[[ Data provided open ]]

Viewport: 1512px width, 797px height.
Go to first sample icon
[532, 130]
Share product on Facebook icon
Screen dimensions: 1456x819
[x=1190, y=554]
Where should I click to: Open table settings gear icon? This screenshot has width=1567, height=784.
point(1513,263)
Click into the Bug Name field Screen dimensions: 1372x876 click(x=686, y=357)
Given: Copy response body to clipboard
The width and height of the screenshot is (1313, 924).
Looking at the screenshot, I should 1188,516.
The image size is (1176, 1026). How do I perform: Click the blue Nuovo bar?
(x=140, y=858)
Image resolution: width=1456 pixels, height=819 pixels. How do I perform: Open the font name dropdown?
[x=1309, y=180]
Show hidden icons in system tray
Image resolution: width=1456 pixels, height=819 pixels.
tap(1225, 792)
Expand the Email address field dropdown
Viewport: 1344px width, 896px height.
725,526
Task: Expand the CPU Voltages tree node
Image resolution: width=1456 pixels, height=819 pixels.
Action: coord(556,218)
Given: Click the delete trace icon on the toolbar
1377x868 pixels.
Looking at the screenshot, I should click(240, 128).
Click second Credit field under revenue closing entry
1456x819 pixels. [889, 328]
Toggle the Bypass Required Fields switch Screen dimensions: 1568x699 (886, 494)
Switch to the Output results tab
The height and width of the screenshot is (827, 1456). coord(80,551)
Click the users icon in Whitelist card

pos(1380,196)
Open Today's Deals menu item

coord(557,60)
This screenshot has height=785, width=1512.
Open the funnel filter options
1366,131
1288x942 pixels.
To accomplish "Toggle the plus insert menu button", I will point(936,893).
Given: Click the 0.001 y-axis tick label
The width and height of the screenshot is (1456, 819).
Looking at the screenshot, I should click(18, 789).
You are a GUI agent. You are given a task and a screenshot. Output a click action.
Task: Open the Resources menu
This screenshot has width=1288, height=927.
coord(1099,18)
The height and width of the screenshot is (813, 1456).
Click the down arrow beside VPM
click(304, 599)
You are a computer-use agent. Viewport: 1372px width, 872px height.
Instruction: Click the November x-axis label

[[ Data provided closed ]]

▶ _What needs to be done_
The answer must be every line of the entries that includes the word "Toggle".

▶ _Exercise answer_
Toggle the Bypass Required Fields switch Screen dimensions: 1568x699 (886, 494)
To accomplish "Toggle the plus insert menu button", I will point(936,893).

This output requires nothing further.